— Aim of the task —
Write the records out again, exactly.

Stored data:
BEGIN

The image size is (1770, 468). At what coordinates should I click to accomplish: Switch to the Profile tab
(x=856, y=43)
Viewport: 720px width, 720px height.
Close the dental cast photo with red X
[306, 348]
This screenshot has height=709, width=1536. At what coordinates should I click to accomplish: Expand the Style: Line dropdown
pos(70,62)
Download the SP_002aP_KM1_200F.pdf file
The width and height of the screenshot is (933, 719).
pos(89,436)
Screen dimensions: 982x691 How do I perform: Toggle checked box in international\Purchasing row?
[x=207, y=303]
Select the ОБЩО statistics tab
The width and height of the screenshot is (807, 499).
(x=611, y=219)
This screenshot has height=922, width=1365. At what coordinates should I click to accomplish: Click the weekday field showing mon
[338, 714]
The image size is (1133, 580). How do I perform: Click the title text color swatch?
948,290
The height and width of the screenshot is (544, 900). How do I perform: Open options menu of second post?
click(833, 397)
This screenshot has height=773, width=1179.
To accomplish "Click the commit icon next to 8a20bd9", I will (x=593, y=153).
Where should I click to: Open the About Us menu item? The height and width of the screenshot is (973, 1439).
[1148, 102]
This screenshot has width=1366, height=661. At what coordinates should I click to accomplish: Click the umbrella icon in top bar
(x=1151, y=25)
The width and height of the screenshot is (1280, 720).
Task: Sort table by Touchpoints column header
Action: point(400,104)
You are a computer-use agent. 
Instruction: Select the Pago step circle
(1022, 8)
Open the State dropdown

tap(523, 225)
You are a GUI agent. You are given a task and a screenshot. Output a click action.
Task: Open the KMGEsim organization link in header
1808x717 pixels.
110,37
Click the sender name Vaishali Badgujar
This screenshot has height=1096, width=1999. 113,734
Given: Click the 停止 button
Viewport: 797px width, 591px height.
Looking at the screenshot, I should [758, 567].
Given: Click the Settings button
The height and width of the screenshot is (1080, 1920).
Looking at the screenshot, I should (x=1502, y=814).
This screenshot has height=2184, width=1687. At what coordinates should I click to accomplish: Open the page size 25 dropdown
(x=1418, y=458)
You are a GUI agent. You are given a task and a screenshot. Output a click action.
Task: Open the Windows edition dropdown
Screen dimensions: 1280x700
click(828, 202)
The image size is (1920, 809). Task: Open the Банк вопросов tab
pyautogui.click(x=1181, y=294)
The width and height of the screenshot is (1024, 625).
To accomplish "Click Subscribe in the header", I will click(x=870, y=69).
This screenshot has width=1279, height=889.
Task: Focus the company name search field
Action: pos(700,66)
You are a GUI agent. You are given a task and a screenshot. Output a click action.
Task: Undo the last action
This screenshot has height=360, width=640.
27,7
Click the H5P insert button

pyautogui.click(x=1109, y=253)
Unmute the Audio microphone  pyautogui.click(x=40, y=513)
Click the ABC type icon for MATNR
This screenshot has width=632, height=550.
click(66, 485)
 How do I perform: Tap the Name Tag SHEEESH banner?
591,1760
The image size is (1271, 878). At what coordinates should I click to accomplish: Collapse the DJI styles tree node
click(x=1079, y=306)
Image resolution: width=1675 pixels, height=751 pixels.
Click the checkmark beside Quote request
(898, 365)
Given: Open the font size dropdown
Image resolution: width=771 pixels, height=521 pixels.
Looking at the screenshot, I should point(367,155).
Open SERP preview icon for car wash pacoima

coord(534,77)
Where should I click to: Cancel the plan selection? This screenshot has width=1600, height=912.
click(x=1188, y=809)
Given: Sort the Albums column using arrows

END

— Response to this task —
The image size is (1770, 468). At what coordinates should I click to accomplish: Switch to the Profile tab
(x=856, y=43)
Viewport: 720px width, 720px height.
Close the dental cast photo with red X
[306, 348]
This screenshot has height=709, width=1536. At what coordinates should I click to accomplish: Expand the Style: Line dropdown
pos(70,62)
Download the SP_002aP_KM1_200F.pdf file
The width and height of the screenshot is (933, 719).
pos(89,436)
Screen dimensions: 982x691 How do I perform: Toggle checked box in international\Purchasing row?
[x=207, y=303]
Select the ОБЩО statistics tab
The width and height of the screenshot is (807, 499).
(x=611, y=219)
This screenshot has height=922, width=1365. At what coordinates should I click to accomplish: Click the weekday field showing mon
[338, 714]
The image size is (1133, 580). How do I perform: Click the title text color swatch?
948,290
The height and width of the screenshot is (544, 900). How do I perform: Open options menu of second post?
click(833, 397)
This screenshot has height=773, width=1179.
To accomplish "Click the commit icon next to 8a20bd9", I will (x=593, y=153).
Where should I click to: Open the About Us menu item? The height and width of the screenshot is (973, 1439).
[1148, 102]
This screenshot has width=1366, height=661. At what coordinates should I click to accomplish: Click the umbrella icon in top bar
(x=1151, y=25)
The width and height of the screenshot is (1280, 720).
Task: Sort table by Touchpoints column header
Action: point(400,104)
You are a computer-use agent. 
Instruction: Select the Pago step circle
(1022, 8)
Open the State dropdown

tap(523, 225)
You are a GUI agent. You are given a task and a screenshot. Output a click action.
Task: Open the KMGEsim organization link in header
1808x717 pixels.
110,37
Click the sender name Vaishali Badgujar
This screenshot has height=1096, width=1999. 113,734
Given: Click the 停止 button
Viewport: 797px width, 591px height.
Looking at the screenshot, I should [758, 567].
Given: Click the Settings button
The height and width of the screenshot is (1080, 1920).
Looking at the screenshot, I should (x=1502, y=814).
This screenshot has height=2184, width=1687. At what coordinates should I click to accomplish: Open the page size 25 dropdown
(x=1418, y=458)
You are a GUI agent. You are given a task and a screenshot. Output a click action.
Task: Open the Windows edition dropdown
Screen dimensions: 1280x700
click(828, 202)
The image size is (1920, 809). Task: Open the Банк вопросов tab
pyautogui.click(x=1181, y=294)
The width and height of the screenshot is (1024, 625).
To accomplish "Click Subscribe in the header", I will click(x=870, y=69).
This screenshot has width=1279, height=889.
Task: Focus the company name search field
Action: pos(700,66)
You are a GUI agent. You are given a task and a screenshot. Output a click action.
Task: Undo the last action
This screenshot has height=360, width=640.
27,7
Click the H5P insert button

pyautogui.click(x=1109, y=253)
Unmute the Audio microphone  pyautogui.click(x=40, y=513)
Click the ABC type icon for MATNR
This screenshot has width=632, height=550.
click(66, 485)
 How do I perform: Tap the Name Tag SHEEESH banner?
591,1760
The image size is (1271, 878). At what coordinates should I click to accomplish: Collapse the DJI styles tree node
click(x=1079, y=306)
Image resolution: width=1675 pixels, height=751 pixels.
Click the checkmark beside Quote request
(898, 365)
Given: Open the font size dropdown
Image resolution: width=771 pixels, height=521 pixels.
Looking at the screenshot, I should point(367,155).
Open SERP preview icon for car wash pacoima

coord(534,77)
Where should I click to: Cancel the plan selection? This screenshot has width=1600, height=912.
click(x=1188, y=809)
Given: Sort the Albums column using arrows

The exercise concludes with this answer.